Why Winter Changes Everything

Microgreens are grown indoors year-round, which lures growers into thinking the season doesn't matter. It does — especially once you've experienced your first winter stall.

The challenges multiply: ambient room temperature drops into ranges that slow germination, central heating systems drop relative humidity to 20–30% (desert-level dryness), natural light shortens and weakens, and cold window sills can chill tray bottoms below optimal root temperature. None of these individually collapse a grow, but together they push yields down, extend timelines, and make mold cycles less predictable.

The good news: microgreens are among the easiest crops to grow indoors regardless of season, and a few targeted adjustments produce consistent results even in January.

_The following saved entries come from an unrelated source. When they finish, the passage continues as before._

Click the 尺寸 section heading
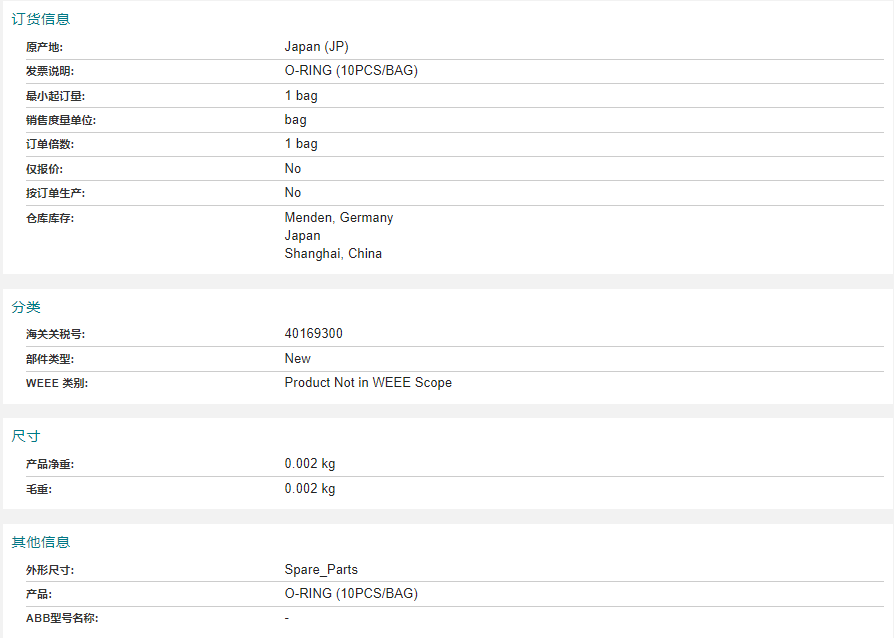Viewport: 894px width, 638px height. (x=26, y=436)
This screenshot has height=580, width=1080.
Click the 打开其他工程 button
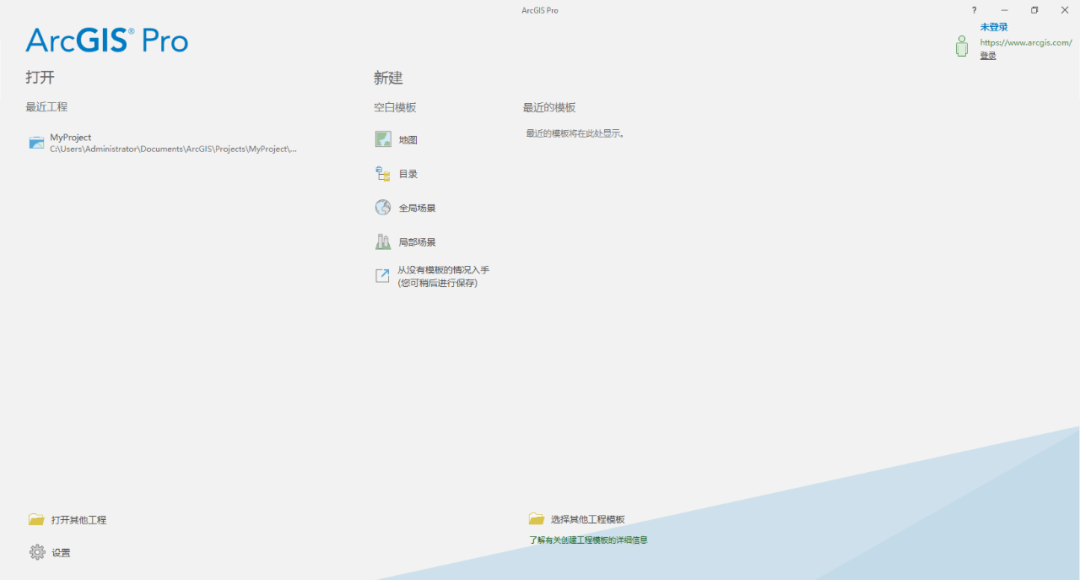(x=79, y=518)
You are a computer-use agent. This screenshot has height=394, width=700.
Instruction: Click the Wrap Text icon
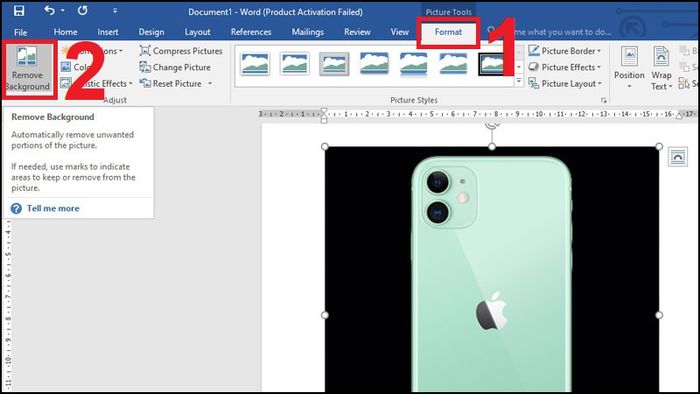661,68
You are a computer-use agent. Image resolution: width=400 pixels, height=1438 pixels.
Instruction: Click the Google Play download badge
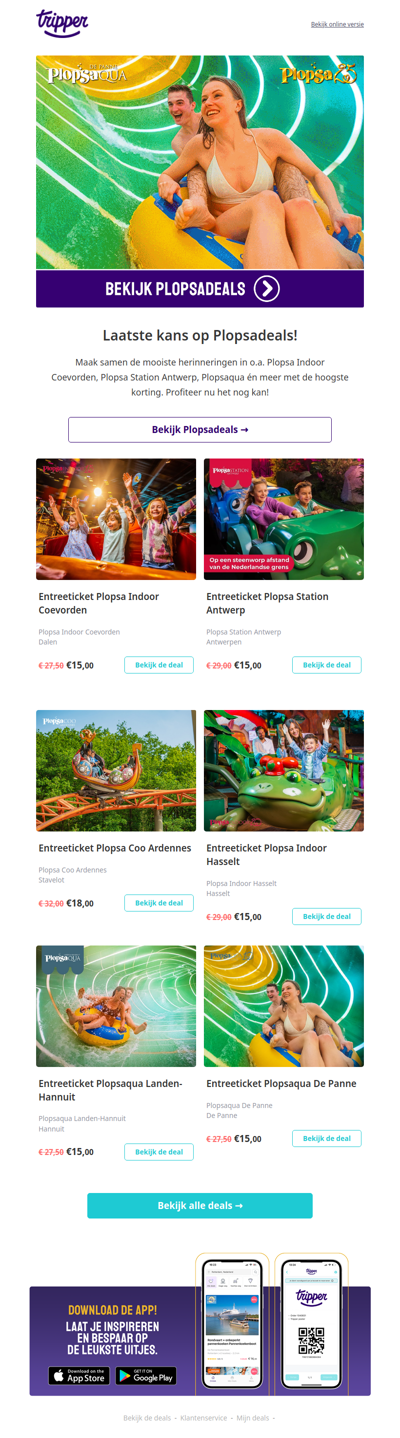(146, 1376)
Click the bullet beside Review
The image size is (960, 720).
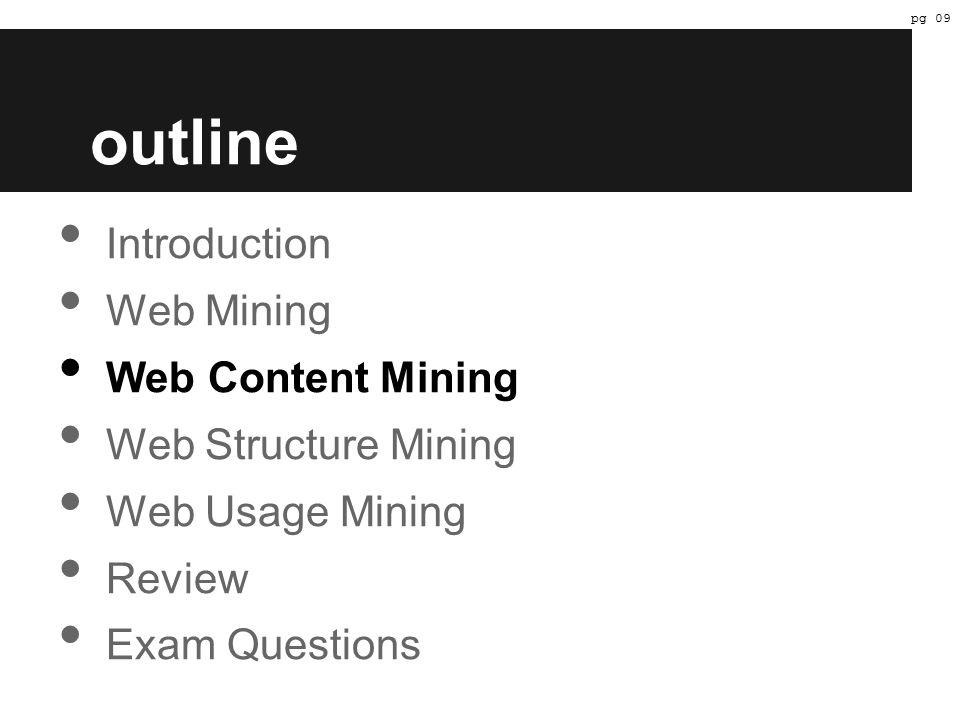click(x=70, y=568)
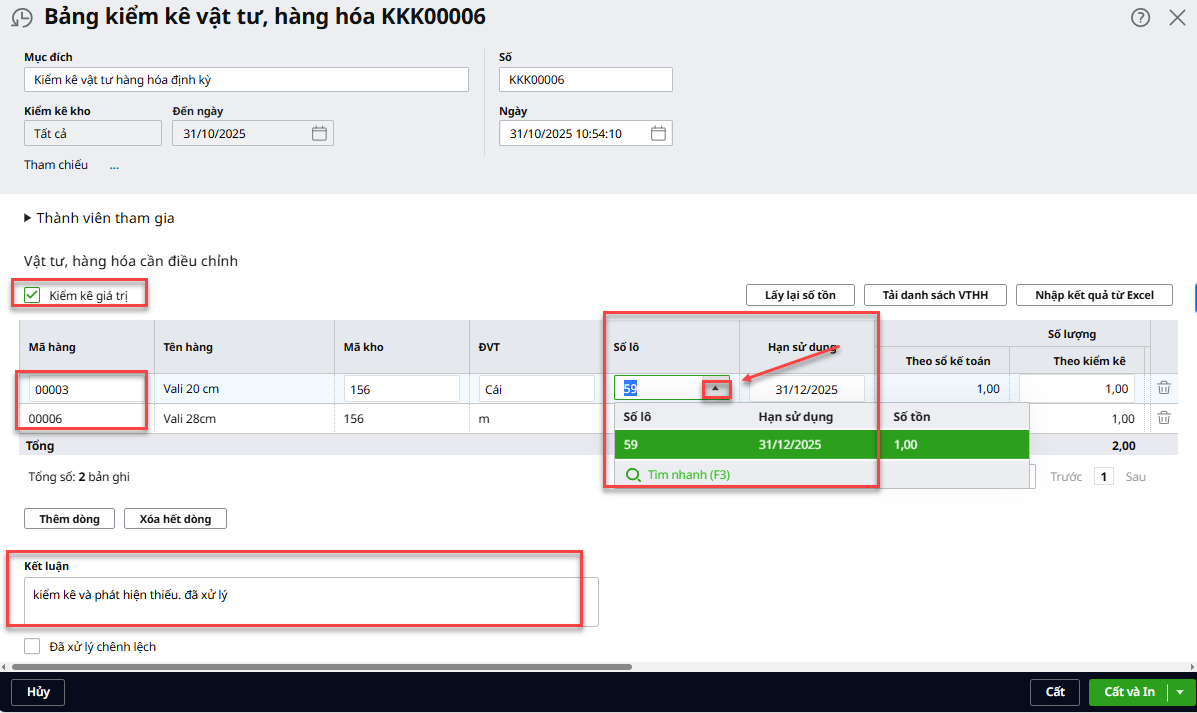Open calendar picker for Đến ngày field
Screen dimensions: 1197x713
[x=319, y=133]
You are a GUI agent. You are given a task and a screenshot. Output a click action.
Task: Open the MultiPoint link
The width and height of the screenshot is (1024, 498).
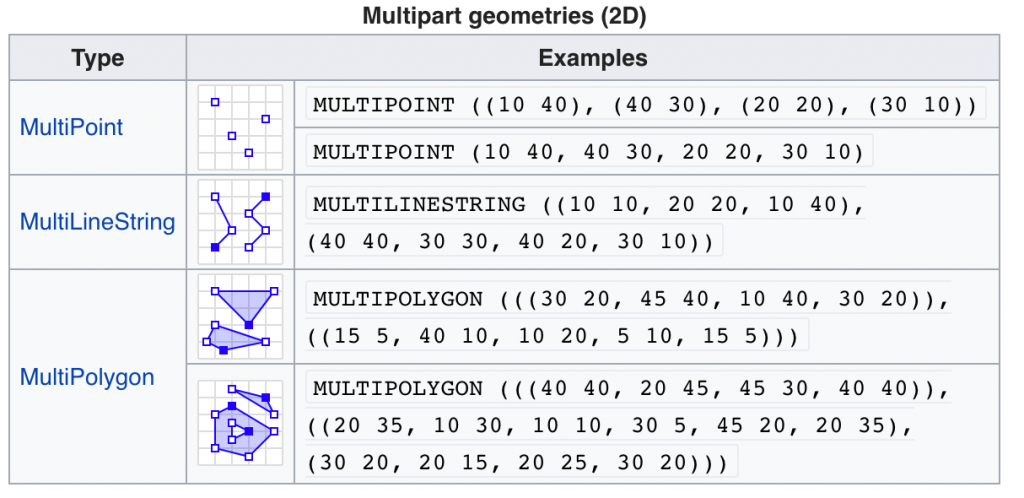(x=71, y=127)
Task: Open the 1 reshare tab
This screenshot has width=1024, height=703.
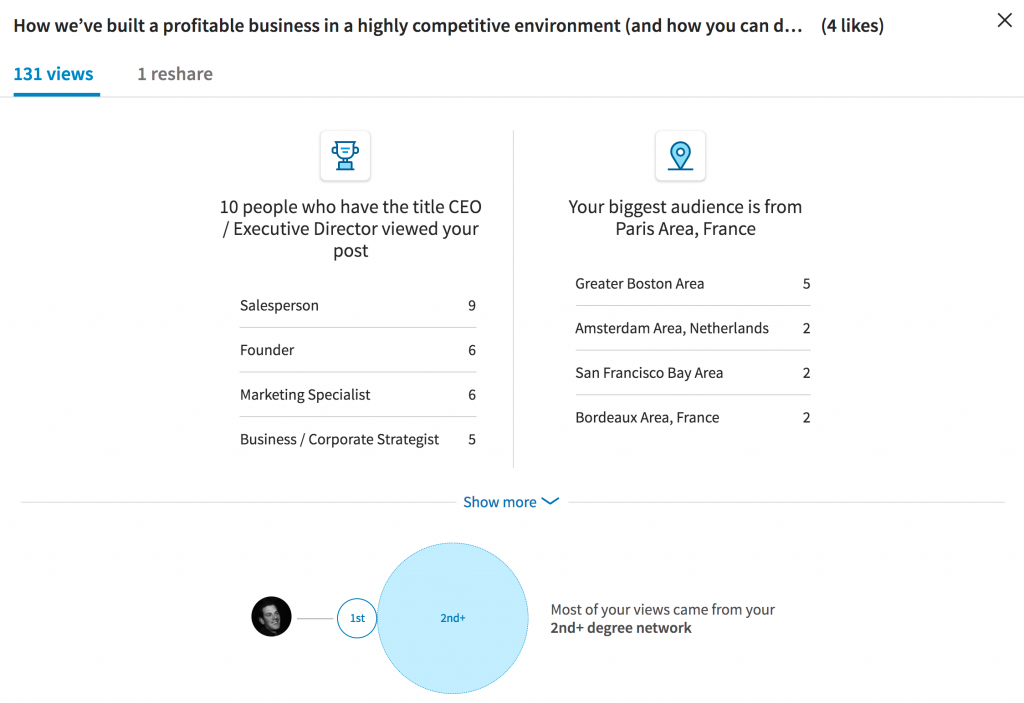Action: 175,74
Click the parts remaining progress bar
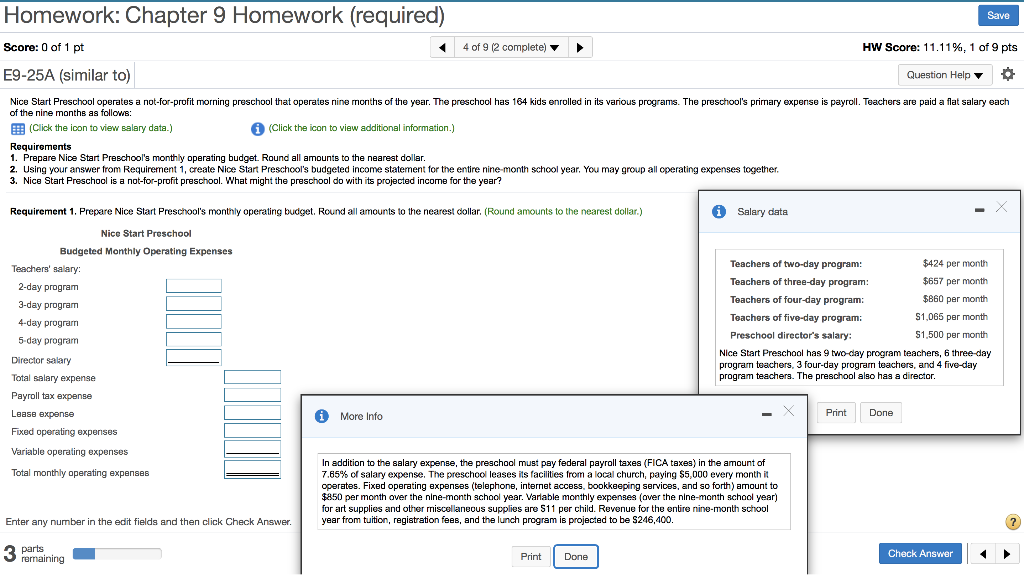 [115, 551]
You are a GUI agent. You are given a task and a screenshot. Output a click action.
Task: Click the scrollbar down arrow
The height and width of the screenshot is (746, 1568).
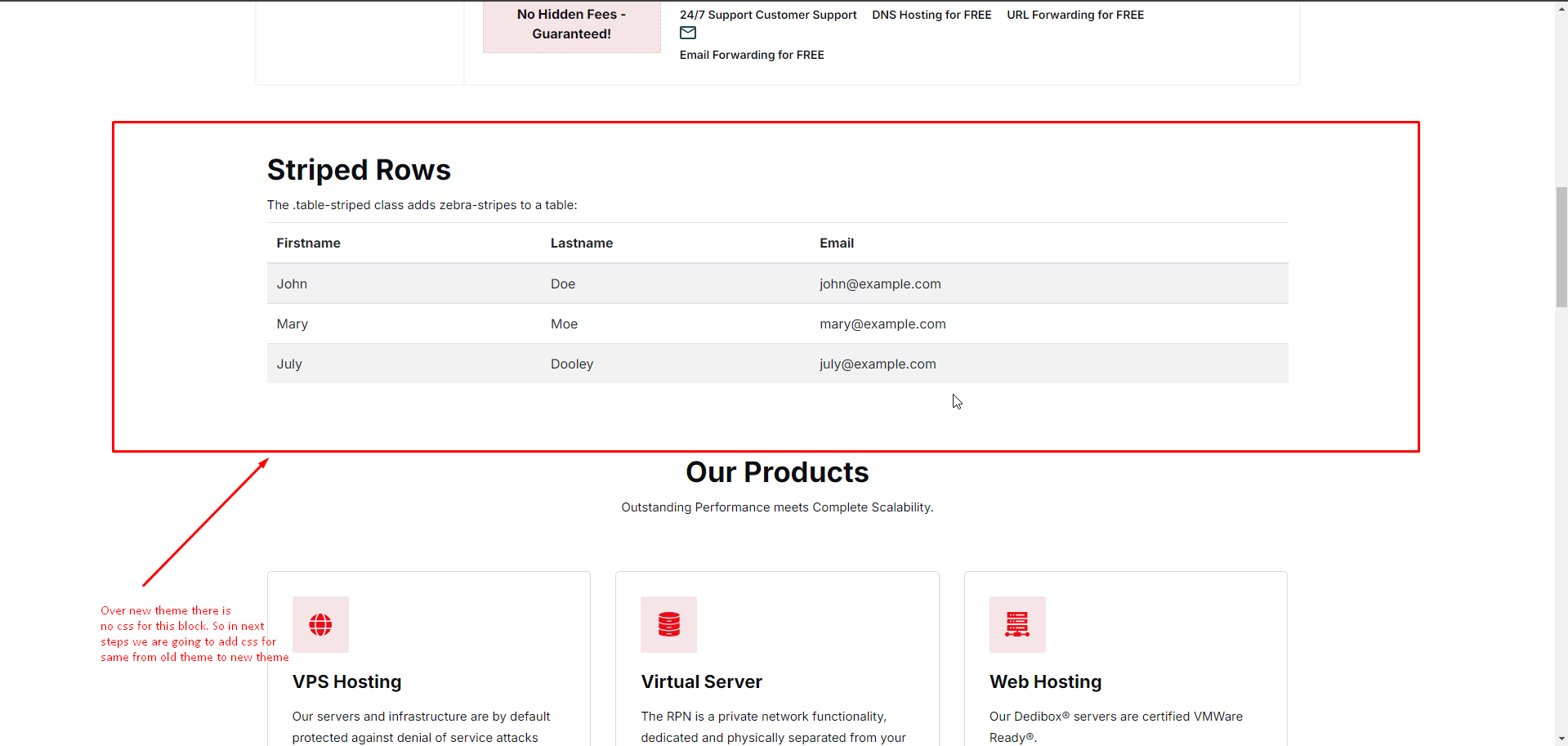click(1561, 739)
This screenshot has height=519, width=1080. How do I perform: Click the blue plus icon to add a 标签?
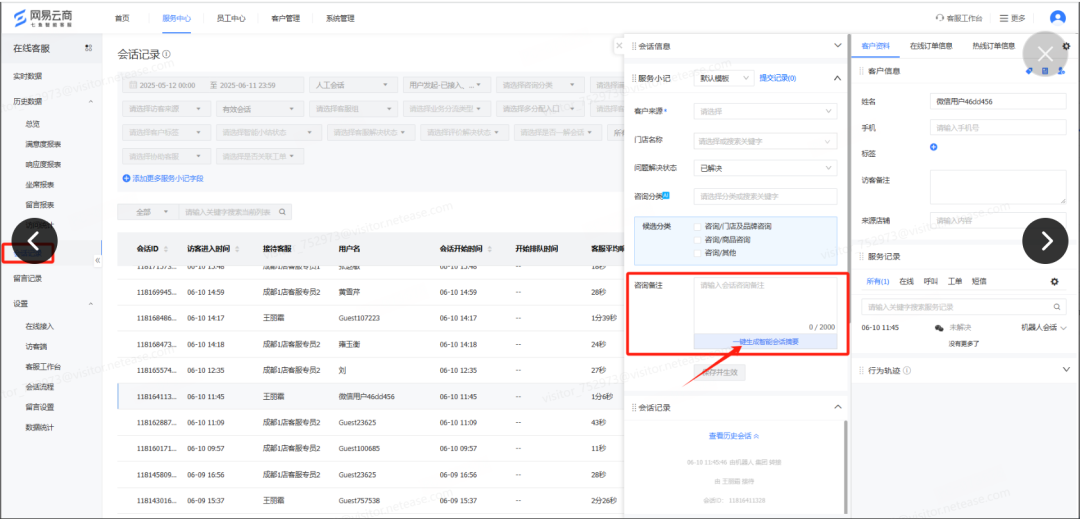point(934,147)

Temperature: The Core Variable

The optimal germination temperature for most microgreens is 20–24°C (68–75°F). Below 18°C, germination slows significantly. Below 15°C, some varieties stall or fail entirely.

What Actually Drops in Winter

The ambient room temperature your thermostat reads doesn't tell the whole story. What matters for your microgreens is the temperature at tray level — specifically the medium surface and the zone just above it.

Cold spots to watch:

  • Window sills — Glass conducts cold, and sills sitting directly over or under windows can drop 3–5°C below room temperature
  • Floor-level shelving — Cold air sinks and pools near floors in poorly insulated homes
  • Concrete surfaces — Basements or garages with concrete floors stay cold regardless of air temperature

Practical Fixes

  1. Move trays away from cold windows — Use grow lights instead of relying on natural light from cold glass
  2. Elevate trays off cold surfaces — A wooden board or shelf insert between the tray and a cold surface makes a measurable difference
  3. Use a seedling heat mat — The most effective single upgrade for winter germination. These mats maintain the medium at 21–27°C regardless of ambient temperature. Choose a mat with a thermostat for precise control.
  4. Cluster your trays — Multiple trays close together retain more heat than isolated trays

Temperature by Phase

PhaseOptimal RangeWinter Adjustment
Germination (blackout)20–24°CUse heat mat
Light phase18–22°CMove to warmest room area
Near-harvest16–20°CNormal — slight coolness extends shelf life

Humidity: The Hidden Winter Enemy

Central heating is the enemy of microgreen growers in cold climates. Forced air heating systems routinely push indoor relative humidity below 30%. For microgreens, this creates two simultaneous problems:

  1. Accelerated drying — The growing medium loses moisture faster, demanding more frequent watering and increasing the risk of a moisture miscalculation
  2. Leaf stress — Cotyledons and early true leaves curl, yellow at the edges, or develop a leathery texture in very dry air

Target range: 50–70% relative humidity for the growing area.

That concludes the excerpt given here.